[DATA FOR REVIEW]:

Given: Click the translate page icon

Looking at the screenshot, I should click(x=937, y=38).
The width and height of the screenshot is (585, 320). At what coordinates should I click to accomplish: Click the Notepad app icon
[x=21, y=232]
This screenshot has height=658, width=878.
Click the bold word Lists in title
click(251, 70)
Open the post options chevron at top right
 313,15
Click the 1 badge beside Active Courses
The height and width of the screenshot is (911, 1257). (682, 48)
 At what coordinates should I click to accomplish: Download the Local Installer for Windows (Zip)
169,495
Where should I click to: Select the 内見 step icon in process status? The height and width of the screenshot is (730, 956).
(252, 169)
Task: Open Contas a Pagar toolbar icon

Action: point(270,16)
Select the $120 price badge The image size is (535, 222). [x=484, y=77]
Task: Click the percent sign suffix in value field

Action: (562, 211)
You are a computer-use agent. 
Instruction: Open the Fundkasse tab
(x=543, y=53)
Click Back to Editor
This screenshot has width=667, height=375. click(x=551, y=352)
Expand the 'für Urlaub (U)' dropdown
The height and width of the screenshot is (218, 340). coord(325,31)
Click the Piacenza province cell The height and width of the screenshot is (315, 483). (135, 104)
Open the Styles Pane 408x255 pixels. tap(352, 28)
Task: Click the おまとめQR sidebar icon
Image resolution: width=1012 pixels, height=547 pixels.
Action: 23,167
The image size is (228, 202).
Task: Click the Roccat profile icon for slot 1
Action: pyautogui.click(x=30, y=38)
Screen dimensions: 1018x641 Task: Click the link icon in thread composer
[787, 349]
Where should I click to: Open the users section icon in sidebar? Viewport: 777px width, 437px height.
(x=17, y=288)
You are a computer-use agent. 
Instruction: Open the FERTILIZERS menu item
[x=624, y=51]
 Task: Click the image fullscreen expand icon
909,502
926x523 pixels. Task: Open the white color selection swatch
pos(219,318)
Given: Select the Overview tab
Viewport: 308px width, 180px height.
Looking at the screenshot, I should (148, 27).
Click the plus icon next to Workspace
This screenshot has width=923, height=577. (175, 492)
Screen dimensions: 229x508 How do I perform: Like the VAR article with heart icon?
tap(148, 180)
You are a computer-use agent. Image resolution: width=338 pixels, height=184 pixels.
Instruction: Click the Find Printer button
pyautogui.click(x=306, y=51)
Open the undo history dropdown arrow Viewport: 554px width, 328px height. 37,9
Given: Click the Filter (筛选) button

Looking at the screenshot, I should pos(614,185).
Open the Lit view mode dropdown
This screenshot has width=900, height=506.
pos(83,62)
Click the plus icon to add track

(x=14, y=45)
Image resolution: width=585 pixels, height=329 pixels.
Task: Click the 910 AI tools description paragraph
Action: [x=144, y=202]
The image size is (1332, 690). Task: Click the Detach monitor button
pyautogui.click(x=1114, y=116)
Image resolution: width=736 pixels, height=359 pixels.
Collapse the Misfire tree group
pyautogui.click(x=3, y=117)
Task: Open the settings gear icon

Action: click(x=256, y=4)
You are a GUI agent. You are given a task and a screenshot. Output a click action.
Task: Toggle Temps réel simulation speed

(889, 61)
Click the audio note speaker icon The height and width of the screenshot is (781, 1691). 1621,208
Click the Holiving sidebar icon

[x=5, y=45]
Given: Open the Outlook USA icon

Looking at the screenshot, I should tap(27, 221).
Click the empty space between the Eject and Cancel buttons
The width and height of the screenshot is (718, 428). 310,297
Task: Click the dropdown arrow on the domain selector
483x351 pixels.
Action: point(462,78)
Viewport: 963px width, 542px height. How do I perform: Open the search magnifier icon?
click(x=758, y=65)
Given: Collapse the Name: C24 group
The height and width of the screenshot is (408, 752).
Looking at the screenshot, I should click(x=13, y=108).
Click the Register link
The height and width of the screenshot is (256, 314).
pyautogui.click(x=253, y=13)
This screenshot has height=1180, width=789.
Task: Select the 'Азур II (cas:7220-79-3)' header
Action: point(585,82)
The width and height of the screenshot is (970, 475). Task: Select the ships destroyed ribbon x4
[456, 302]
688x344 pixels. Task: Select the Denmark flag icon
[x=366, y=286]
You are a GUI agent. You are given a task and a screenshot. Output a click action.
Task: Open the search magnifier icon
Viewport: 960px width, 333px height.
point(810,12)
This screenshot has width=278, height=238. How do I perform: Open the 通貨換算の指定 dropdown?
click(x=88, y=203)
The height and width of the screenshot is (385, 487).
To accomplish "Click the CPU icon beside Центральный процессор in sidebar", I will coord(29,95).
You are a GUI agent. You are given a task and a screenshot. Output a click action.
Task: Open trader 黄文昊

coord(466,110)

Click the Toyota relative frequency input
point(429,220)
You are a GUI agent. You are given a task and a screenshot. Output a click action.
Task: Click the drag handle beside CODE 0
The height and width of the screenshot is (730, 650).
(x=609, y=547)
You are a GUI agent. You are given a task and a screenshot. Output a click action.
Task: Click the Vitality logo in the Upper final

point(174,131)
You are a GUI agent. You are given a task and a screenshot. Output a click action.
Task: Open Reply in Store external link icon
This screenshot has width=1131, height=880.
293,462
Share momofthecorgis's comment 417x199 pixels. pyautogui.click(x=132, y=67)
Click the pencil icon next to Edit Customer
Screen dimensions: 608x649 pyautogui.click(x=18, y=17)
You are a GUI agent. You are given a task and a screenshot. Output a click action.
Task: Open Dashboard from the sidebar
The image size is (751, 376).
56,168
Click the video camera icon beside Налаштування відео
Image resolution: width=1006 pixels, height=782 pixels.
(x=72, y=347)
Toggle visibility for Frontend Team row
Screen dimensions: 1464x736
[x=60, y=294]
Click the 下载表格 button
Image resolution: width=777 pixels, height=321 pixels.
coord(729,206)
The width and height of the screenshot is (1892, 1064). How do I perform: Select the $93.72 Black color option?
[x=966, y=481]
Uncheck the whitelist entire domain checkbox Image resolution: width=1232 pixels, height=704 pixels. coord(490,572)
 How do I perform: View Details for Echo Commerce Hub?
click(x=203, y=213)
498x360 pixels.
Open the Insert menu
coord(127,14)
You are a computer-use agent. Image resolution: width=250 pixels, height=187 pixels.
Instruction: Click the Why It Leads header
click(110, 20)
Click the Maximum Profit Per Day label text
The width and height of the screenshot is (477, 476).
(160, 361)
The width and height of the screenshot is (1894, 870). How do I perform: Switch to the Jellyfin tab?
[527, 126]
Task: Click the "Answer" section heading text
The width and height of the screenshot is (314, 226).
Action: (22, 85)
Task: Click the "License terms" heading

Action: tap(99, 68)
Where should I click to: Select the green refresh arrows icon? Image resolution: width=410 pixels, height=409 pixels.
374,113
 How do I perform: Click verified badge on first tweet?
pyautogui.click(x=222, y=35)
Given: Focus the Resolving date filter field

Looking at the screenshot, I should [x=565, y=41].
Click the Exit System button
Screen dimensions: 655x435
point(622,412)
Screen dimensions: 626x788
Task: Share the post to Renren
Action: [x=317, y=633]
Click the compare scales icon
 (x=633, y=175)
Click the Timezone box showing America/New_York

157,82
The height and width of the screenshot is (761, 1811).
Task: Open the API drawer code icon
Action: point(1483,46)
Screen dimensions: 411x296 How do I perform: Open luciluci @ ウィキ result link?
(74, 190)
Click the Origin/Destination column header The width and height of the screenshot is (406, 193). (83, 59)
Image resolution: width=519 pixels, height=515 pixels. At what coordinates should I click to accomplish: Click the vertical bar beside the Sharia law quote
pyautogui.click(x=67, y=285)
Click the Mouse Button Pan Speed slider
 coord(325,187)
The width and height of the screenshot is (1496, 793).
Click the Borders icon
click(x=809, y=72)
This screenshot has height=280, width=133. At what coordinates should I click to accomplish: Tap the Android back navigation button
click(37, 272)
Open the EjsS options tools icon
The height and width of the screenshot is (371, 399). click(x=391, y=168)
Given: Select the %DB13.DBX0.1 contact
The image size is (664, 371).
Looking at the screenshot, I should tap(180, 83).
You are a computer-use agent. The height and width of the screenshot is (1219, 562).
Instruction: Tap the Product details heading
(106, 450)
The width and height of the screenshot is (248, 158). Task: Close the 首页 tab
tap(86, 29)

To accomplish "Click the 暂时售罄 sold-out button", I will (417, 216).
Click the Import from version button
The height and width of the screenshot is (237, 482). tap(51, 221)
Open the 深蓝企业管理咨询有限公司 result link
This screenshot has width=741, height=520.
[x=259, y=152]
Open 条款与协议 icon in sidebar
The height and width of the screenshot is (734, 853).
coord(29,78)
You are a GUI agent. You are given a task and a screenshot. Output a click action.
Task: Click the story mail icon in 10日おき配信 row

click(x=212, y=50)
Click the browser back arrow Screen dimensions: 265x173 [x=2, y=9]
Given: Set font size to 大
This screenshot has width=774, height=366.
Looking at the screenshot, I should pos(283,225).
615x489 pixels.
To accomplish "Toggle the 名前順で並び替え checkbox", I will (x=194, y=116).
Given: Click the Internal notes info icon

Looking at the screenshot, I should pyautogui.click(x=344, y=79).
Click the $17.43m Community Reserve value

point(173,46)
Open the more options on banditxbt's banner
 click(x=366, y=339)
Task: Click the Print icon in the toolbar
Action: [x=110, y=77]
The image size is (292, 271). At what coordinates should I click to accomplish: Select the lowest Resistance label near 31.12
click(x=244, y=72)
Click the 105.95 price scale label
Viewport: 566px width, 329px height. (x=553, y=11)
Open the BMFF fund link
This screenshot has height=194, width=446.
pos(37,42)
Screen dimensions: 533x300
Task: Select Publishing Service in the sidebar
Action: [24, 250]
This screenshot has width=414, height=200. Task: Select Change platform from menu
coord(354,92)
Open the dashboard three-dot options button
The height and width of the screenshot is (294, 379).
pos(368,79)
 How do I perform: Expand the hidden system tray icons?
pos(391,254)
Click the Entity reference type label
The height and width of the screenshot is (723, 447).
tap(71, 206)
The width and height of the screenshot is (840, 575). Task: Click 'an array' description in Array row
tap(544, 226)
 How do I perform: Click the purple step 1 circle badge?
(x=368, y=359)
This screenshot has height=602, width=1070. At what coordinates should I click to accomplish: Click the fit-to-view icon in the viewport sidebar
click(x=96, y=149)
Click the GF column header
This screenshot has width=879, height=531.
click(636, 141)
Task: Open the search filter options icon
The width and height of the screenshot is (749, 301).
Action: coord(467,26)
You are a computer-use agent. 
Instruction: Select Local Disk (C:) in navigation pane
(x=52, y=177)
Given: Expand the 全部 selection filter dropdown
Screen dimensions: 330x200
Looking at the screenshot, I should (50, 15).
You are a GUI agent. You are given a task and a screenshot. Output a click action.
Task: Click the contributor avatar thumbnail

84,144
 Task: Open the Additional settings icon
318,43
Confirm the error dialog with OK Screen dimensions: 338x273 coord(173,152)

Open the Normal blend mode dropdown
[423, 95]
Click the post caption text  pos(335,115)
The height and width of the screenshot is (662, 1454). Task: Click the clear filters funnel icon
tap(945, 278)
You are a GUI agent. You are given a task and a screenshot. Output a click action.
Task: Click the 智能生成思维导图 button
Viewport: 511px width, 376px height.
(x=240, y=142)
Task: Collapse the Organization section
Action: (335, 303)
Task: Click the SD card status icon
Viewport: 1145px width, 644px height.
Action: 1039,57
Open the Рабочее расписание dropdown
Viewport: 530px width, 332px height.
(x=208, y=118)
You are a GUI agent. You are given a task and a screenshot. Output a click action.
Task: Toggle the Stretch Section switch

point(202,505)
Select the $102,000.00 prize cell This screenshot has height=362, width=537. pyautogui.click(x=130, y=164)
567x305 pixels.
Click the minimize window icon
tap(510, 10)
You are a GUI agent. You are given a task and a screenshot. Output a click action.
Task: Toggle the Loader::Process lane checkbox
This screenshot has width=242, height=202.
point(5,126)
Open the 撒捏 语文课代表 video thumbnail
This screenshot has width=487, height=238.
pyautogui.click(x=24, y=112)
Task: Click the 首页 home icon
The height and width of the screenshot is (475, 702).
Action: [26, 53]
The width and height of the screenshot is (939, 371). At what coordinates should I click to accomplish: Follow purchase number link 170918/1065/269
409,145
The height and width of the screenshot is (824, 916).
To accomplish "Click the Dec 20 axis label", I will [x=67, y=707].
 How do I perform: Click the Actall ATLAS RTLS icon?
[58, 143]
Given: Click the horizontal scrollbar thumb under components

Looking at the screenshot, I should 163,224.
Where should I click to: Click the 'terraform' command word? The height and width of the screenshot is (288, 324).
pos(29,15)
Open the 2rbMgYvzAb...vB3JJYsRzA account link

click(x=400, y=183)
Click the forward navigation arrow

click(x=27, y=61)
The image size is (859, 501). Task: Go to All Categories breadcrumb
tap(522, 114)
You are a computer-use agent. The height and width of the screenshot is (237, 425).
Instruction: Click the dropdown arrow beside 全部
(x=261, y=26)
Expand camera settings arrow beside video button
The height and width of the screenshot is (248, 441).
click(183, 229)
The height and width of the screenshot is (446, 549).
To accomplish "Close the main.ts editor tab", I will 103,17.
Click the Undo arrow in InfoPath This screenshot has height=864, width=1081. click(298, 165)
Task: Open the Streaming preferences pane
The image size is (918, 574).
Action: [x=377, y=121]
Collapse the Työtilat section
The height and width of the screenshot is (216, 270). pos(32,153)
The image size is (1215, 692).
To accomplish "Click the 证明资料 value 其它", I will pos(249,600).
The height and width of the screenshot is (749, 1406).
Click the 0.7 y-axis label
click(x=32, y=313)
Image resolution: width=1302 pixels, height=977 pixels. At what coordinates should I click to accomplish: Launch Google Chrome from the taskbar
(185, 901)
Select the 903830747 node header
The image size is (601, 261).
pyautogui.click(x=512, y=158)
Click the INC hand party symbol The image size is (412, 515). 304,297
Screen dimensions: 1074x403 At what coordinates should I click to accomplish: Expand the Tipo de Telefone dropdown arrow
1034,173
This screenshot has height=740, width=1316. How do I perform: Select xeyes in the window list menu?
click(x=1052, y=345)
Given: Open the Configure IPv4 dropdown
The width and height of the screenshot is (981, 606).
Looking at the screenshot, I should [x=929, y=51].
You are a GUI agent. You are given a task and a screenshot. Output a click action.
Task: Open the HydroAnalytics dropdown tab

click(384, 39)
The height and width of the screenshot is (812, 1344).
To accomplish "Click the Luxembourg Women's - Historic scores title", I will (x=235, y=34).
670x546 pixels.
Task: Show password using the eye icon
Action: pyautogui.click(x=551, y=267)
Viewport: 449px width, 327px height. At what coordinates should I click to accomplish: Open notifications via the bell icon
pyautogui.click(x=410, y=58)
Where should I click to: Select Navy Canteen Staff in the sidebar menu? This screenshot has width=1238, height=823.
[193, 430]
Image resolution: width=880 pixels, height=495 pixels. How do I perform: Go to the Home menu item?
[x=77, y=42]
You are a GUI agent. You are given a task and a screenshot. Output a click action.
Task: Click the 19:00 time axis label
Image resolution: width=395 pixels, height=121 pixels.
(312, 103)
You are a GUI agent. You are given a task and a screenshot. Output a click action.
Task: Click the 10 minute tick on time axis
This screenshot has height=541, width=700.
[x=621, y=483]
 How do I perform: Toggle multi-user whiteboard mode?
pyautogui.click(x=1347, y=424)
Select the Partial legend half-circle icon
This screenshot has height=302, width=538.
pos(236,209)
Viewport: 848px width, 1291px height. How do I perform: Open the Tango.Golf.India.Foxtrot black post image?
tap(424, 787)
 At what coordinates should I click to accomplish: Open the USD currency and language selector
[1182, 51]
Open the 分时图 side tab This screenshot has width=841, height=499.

[WHAT IS BEING ASKED]: Give an exact copy of the lines above from the line with "Where should I click to: Open" up to and including the line with "Open the Lit view mode dropdown", and leave everything else out.

[TASK OUTPUT]:
Where should I click to: Open the users section icon in sidebar? Viewport: 777px width, 437px height.
(x=17, y=288)
You are a computer-use agent. 
Instruction: Open the FERTILIZERS menu item
[x=624, y=51]
 Task: Click the image fullscreen expand icon
909,502
926x523 pixels. Task: Open the white color selection swatch
pos(219,318)
Given: Select the Overview tab
Viewport: 308px width, 180px height.
Looking at the screenshot, I should (148, 27).
Click the plus icon next to Workspace
This screenshot has width=923, height=577. (175, 492)
Screen dimensions: 229x508 How do I perform: Like the VAR article with heart icon?
tap(148, 180)
You are a computer-use agent. Image resolution: width=338 pixels, height=184 pixels.
Instruction: Click the Find Printer button
pyautogui.click(x=306, y=51)
Open the undo history dropdown arrow Viewport: 554px width, 328px height. 37,9
Given: Click the Filter (筛选) button

Looking at the screenshot, I should pos(614,185).
Open the Lit view mode dropdown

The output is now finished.